This is a timeline from The Associated Press of the latest on United States and Israel:
Israel’s leader has thanked President Donald Trump for “boldly” recognizing Israel’s control over the Golan Heights.
Israel captured the Golan, a strategic plateau overlooking northern Israel, from Syria in the 1967 Mideast war and annexed the area in 1981.
The international community considers the Golan to be occupied territory, and Syria has demanded its return as a condition for any future peace agreement.
After an eight-year civil war, peace talks with Israel are unlikely anytime soon. Throughout the war, Israel has carried out scores of airstrikes in Syria to prevent Iran from establishing a permanent military presence there.
Israeli Prime Minister Benjamin Netanyahu tweeted: “At a time when Iran seeks to use Syria as a platform to destroy Israel, President Trump boldly recognizes Israeli sovereignty over the Golan Heights.”

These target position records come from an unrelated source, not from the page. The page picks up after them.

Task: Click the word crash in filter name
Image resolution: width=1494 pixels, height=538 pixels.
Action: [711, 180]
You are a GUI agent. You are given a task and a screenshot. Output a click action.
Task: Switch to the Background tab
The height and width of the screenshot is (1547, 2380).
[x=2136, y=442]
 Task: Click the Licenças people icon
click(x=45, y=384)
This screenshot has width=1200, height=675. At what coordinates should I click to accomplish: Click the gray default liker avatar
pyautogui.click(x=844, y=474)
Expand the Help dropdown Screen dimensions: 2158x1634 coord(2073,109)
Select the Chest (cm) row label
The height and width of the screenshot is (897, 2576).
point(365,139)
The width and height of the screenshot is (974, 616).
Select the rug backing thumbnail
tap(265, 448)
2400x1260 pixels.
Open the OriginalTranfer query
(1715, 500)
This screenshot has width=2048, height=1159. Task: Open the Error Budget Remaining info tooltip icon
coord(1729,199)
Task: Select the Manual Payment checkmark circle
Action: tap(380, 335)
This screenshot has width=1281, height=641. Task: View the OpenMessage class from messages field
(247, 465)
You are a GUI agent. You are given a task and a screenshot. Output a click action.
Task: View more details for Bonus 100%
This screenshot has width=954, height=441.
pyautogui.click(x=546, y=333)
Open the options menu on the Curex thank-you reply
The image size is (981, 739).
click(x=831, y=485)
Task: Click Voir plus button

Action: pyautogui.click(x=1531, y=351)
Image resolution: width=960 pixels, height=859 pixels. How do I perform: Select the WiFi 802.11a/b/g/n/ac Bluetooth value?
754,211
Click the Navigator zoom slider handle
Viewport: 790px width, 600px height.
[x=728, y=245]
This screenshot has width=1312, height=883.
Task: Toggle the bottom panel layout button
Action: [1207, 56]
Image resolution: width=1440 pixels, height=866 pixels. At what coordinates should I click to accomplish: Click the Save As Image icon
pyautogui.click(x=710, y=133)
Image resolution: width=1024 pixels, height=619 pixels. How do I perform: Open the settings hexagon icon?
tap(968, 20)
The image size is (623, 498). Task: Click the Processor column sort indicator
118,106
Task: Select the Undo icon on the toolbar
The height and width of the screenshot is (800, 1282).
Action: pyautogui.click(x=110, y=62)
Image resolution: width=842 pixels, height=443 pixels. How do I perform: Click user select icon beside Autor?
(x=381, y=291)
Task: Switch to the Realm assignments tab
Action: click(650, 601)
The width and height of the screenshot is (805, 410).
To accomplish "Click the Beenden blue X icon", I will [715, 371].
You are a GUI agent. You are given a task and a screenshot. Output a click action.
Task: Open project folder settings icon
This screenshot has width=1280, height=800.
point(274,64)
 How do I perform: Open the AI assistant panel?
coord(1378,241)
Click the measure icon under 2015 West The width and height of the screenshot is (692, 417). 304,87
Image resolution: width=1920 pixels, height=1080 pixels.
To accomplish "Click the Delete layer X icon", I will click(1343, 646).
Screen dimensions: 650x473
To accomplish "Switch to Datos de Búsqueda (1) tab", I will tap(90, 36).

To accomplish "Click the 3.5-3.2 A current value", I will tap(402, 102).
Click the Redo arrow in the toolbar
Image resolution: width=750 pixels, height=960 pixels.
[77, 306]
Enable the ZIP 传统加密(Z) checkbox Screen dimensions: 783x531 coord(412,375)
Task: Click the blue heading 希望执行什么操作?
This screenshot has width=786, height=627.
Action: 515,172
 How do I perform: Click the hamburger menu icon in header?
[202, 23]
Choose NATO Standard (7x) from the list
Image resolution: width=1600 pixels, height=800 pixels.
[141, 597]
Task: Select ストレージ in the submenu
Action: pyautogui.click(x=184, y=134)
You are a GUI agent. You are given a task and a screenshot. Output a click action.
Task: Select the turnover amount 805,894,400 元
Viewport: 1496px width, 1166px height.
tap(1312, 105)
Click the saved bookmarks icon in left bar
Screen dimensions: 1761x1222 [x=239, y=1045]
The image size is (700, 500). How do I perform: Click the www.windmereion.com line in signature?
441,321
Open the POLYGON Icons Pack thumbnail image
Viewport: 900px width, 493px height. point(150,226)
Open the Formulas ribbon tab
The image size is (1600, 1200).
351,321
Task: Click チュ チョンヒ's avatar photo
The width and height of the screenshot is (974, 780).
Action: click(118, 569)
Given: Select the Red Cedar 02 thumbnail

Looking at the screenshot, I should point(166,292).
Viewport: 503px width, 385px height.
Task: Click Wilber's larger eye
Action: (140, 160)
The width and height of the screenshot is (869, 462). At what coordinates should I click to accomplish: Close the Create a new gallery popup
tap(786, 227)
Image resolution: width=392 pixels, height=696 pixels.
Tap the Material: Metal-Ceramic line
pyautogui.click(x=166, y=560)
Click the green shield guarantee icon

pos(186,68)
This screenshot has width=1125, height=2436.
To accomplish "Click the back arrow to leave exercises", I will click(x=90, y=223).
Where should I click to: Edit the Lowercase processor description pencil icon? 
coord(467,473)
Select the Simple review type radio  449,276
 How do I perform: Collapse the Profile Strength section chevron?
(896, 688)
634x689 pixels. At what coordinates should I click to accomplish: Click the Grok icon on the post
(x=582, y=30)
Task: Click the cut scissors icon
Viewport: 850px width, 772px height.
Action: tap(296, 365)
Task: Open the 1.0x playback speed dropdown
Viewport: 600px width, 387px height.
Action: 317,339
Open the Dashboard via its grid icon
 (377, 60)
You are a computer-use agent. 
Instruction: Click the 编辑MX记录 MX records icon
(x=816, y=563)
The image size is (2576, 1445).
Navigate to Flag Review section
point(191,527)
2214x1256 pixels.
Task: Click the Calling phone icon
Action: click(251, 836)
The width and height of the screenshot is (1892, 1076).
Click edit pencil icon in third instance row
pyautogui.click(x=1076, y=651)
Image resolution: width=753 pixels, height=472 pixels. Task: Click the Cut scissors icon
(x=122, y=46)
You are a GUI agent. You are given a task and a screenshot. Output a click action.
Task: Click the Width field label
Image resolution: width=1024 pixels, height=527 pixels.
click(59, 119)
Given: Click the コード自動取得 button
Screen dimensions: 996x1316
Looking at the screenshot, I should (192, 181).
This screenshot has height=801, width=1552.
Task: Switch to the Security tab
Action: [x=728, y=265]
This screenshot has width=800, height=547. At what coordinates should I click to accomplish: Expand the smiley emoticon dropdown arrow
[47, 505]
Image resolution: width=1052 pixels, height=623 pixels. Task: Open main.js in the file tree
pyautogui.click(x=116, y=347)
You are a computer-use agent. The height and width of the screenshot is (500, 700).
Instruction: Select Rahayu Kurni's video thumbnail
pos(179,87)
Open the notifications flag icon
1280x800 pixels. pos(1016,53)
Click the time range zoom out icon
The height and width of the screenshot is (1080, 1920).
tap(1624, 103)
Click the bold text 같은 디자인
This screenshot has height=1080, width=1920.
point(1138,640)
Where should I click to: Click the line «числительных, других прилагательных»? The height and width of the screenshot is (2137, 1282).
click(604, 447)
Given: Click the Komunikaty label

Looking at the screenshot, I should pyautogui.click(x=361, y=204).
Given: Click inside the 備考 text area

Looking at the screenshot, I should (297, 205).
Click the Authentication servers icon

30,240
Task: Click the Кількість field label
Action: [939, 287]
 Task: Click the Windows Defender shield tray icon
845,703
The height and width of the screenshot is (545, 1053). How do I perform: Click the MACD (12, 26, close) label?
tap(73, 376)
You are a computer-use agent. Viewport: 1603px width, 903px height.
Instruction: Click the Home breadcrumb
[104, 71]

He added: “Thank you President Trump!”
President Trump says that it’s time to recognize Israel’s sovereignty over the Golan Heights.
In a tweet Thursday, Trump said that after 52 years, it’s important for the United States to fully recognize Israel’s control over what he says is an area of “critical strategic and security importance to Israel” and stability in the region.
Trump’s tweet came as Secretary of State Mike Pompeo was in Jerusalem. Reporters asked Pompeo about the issue, but he declined to answer.
The Israeli prime minister has accused Iran of attempting to set up a terrorist network to target Israel from the Golan Heights, which Israel captured from Syria in 1967. He has used the incident to repeat his goal of international recognition for Israel’s claim on the area.
U.S. Secretary of State Mike Pompeo, the highest-level American official to tour the holy site with Prime Minister Netanyahu, is to make an unprecedented visit to the Western Wall with Israel’s leader.
Pompeo says he thinks it’s important and symbolic to visit the wall with the Israeli leader Thursday as a show of U.S. support for Israel.
Senior U.S. officials, including President Trump and numerous predecessors, have visited the wall in the past but never with an Israeli leader.
Since Israel captured east Jerusalem and the Old City in 1967, U.S. officials have avoided appearances at the Western Wall with Israeli leaders to avoid the appearance of recognizing Israel’s control over the city’s sensitive holy sites. But that policy has been upended by the Trump administration.